A few weeks ago I posted a video titled ‘Be the Creator of Everything’.
This is a way of being that I absolutely love. It is incredibly empowering and when I see the world in this way, the experience of crafting my life feels as blissful as painting or writing a song.
In a Facebook comment on this video, my friend Phil challenged me that it was a dangerous idea to think we make it rain; something that I had claimed to create.
I stopped myself from going down the philosophical tangent as to how – through a systemic, non-separate worldview, one could argue that I did make it rain – and instead considered the true essence of what he was saying.
Essentially, this was that believing we create everything can lead to an inflated ego. He rightfully pointed out that this is something we see a lot of in the ‘spiritual’ and ‘self help’ worlds.
Though I reminded Phil this is why I called ‘being the creator of everything’ a ‘delusion’, in hindsight, I did not focus enough on how important knowing this is a delusion is.
To explain, let me share another way of seeing the world that I equally value – being the creator of nothing.
When I sit in silent meditation or when I am alone in nature is when I experience this as most true. In these moments, I begin to witness how everything on the outside world and the inside world is essentially happening all by itself. When I sit long enough, I notice that even my thoughts are not something I am doing, but something that is happening to me.
With this way of experiencing reality – being the creator of nothing and instead simply being a guy along for the ride of a universe unfolding around me and inside my head – my attachment to outcome falls away.

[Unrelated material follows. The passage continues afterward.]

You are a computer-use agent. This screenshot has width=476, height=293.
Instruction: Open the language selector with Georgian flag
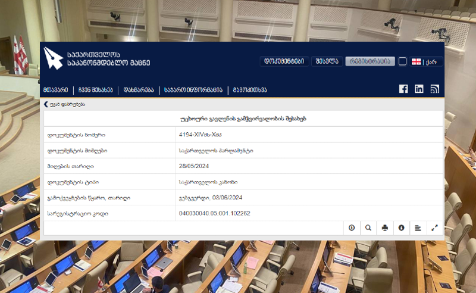pyautogui.click(x=425, y=62)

Remembering this experience during my day-to-day living, I can then at any time choose the delusion that I am the creator of nothing.
By being the creator of nothing, I create an unmatched experience of freedom.
Ironically, it is from this place of freedom – a freedom arising from a delusion – that I am then most likely to, once again, choose the delusion that I am the creator of everything.
Like sitting down at a canvas or picking up a guitar, inside this new delusion, I then go on to craft something new in my life.
It is getting stuck somewhere in the middle of these two delusions that makes life difficult for me.
And it is swinging between them that makes it fun.